● Problem description:
In the records below, find every line that contains "Society" and list it.

● Given data:
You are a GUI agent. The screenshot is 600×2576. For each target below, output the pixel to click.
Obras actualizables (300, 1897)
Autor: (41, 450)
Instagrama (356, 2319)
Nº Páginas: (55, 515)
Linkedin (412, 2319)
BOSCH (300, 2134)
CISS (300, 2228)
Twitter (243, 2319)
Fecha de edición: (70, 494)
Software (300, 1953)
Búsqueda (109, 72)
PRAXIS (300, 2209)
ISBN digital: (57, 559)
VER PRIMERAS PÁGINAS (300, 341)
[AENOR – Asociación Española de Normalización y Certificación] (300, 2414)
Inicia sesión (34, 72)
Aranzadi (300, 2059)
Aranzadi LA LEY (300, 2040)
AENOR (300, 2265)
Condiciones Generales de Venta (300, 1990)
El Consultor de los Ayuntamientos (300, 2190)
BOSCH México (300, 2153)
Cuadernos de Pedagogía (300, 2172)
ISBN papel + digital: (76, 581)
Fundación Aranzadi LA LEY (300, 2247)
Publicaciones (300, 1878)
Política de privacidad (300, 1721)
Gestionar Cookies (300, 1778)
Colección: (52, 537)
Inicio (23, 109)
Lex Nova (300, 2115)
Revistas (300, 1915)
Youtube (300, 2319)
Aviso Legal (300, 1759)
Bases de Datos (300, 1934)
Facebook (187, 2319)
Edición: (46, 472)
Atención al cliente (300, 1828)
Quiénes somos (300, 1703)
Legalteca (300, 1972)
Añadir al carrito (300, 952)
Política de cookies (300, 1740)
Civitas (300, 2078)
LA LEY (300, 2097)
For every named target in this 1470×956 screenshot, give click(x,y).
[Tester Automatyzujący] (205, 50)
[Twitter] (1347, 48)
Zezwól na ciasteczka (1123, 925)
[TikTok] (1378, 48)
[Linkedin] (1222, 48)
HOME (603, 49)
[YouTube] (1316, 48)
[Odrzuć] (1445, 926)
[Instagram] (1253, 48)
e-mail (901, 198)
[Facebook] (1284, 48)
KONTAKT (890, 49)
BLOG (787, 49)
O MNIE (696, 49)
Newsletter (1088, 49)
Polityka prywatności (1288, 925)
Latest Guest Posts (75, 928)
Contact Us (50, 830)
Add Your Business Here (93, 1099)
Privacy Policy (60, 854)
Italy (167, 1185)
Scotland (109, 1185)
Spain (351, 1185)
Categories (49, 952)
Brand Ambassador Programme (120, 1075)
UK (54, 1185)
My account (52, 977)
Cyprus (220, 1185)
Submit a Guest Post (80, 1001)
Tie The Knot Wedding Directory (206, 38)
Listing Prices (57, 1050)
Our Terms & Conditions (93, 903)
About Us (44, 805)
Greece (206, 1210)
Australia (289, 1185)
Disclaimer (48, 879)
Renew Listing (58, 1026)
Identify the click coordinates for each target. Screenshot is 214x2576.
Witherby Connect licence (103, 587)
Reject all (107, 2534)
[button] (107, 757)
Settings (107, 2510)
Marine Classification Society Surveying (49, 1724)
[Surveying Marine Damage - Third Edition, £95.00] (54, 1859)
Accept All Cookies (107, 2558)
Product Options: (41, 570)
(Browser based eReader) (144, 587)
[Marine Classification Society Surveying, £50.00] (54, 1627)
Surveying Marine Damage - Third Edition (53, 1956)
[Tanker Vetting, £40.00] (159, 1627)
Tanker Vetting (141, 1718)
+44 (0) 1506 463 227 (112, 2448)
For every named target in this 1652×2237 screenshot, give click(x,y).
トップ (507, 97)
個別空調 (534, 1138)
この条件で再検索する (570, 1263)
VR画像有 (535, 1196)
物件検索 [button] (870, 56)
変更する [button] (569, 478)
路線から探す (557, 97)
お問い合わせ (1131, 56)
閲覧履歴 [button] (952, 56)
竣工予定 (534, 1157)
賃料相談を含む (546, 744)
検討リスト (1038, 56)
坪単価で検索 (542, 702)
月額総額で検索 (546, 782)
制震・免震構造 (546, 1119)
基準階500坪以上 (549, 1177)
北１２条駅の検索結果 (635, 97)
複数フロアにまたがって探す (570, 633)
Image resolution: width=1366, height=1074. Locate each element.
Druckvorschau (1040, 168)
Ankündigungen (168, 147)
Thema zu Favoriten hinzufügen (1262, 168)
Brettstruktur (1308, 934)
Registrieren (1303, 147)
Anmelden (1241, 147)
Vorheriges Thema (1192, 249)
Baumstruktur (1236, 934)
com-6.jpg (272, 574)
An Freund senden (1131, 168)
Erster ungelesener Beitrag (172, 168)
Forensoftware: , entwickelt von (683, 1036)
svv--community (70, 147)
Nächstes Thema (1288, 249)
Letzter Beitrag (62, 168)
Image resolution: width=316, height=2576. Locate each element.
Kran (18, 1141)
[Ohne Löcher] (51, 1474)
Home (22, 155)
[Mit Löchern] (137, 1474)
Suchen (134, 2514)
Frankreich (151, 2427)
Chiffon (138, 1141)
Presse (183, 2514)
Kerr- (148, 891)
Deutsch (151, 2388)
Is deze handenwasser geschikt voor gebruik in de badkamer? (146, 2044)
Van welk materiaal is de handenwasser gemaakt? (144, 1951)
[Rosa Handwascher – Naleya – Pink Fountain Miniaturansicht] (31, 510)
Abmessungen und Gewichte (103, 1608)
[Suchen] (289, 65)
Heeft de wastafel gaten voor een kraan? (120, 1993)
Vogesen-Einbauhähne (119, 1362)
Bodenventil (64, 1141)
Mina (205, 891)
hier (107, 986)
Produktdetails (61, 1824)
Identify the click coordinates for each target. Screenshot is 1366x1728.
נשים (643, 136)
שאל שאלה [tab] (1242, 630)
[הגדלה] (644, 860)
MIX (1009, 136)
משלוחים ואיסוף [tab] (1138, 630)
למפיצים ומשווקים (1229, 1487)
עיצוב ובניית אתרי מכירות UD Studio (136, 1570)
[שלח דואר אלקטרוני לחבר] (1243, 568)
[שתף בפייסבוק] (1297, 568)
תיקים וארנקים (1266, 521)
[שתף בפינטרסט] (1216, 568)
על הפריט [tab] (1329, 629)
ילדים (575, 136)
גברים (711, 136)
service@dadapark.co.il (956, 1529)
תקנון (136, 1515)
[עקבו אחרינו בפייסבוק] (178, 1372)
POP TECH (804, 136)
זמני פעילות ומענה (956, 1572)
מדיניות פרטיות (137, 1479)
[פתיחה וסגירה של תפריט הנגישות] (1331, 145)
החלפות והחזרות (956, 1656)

● Solution to this problem:
Marine Classification Society Surveying (49, 1724)
[Marine Classification Society Surveying, £50.00] (54, 1627)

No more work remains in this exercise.